She looked up sharply, interrupted from her thoughts by the vague buzz of her sixth sense at the back of her neck. She sensed a dimensional portal, and close.

Huh. Must be Grim.

Maybe she'd get him to help her act on her vendetta against Cupid.

But first, she amended as she glanced down with a grimace, out of the stupid school uniform.

A few minutes later, clothed in familiar pink, Mandy wandered back down the stairs. Low muttering and the sound of running water greeted her ears. She followed it to the kithcen and leaned in the doorway.

The Grim Reaper was bent over the sink, scrubbing something, slipping into his old habit of accompaning a constant soundtrack of complaints to anything he did. The scent of lemon dish soap and... copper?... filled the air.

"Doing the dishes all by yourself? Maybe you are trainable after all, bonehead," she commented wryly.

He glanced up, unsurprised to see her although her approach had been silent. He shrugged.

"Trainable, maybe, but not so far as to do your chores for fun," he replied darkly, though at this point it was more for the sake of banter than an actual stab at salvaging his pride.

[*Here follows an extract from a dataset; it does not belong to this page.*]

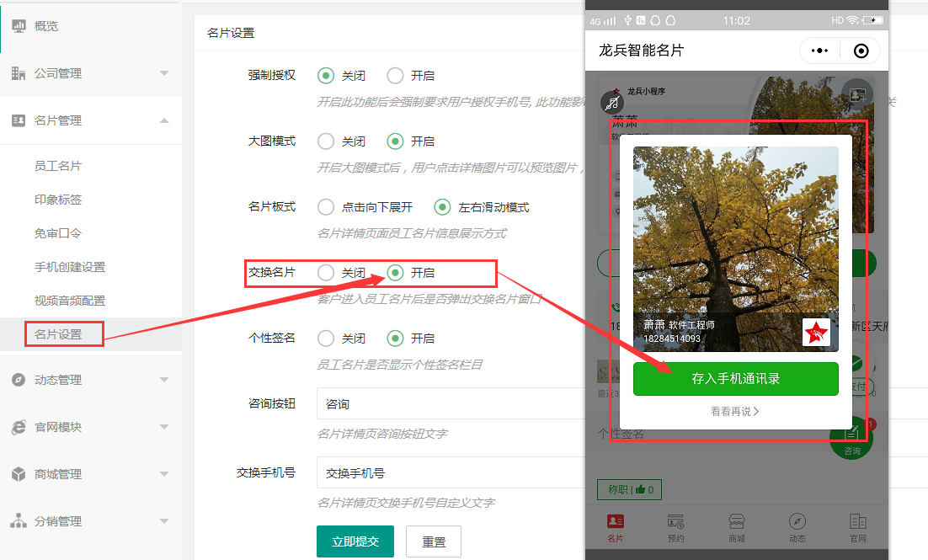
Task: Tap the 看看再说 link in popup
Action: click(734, 412)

She saw what he had been washing; the blade of his scythe, which he'd unscrewed from the handle. Pinkish suds clung to the surface. Ah, not copper, after all, but blood.

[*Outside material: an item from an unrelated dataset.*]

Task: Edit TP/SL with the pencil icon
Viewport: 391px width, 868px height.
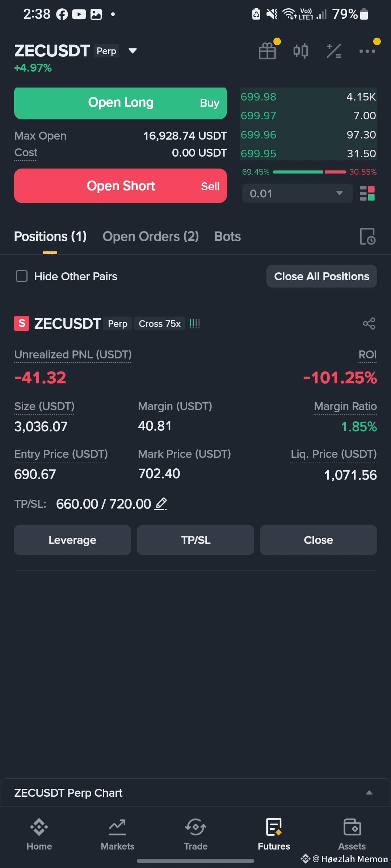Action: [x=161, y=503]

"So how was... work?" she asked slowly, drawing out the last word to infuse it with sarcasm, but her tone belied a hidden spark of interest.

The reaper grinned as he he finished his task. "Eighteen car pile-up. Pedestrian involved and everyt'ing." He dried the blade with a dish towel. "Paramedics were delayed for a coupla hours, too. Very messy." He held the blade up to the light and ran a bony finger across the surface. "Blasted non-stick coating's wearin' off..."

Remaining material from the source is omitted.